_Exercise brief_
Across the listing below, count the lines containing "computer". Answer with that number only.

_Materials provided_
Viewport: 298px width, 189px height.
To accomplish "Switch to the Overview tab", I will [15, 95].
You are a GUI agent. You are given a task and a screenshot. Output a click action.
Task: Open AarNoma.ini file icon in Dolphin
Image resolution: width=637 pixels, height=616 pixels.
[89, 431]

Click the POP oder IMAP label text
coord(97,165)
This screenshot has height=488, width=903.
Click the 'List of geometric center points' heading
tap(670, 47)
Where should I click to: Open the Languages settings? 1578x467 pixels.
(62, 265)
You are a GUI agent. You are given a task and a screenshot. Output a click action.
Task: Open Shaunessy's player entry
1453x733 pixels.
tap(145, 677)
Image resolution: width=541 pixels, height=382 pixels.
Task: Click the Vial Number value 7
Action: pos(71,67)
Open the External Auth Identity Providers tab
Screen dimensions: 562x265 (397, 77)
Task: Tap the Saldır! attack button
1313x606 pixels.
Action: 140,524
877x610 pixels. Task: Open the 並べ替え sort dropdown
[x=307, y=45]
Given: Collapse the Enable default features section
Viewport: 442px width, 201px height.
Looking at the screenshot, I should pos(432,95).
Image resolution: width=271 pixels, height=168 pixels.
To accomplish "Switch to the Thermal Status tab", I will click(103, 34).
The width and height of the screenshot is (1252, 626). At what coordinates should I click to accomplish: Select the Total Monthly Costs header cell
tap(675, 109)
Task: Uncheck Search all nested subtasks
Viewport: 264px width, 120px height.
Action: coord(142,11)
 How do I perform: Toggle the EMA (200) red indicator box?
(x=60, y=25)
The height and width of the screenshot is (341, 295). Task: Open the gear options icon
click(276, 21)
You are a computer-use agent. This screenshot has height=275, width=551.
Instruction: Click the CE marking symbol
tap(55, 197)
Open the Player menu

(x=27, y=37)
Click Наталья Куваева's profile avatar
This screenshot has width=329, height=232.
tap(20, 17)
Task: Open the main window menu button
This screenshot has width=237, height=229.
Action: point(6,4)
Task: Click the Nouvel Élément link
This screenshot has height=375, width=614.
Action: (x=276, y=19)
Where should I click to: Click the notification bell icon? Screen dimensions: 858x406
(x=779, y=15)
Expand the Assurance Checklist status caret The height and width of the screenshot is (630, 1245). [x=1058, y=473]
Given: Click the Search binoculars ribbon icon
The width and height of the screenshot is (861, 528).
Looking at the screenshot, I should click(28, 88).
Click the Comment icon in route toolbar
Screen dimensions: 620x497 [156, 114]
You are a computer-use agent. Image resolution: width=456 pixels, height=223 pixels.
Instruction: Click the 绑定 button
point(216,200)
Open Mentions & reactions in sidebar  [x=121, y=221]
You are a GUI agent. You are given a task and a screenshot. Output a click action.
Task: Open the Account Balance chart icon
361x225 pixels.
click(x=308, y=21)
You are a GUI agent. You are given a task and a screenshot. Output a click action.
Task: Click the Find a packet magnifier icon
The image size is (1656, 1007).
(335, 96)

_Result below_
2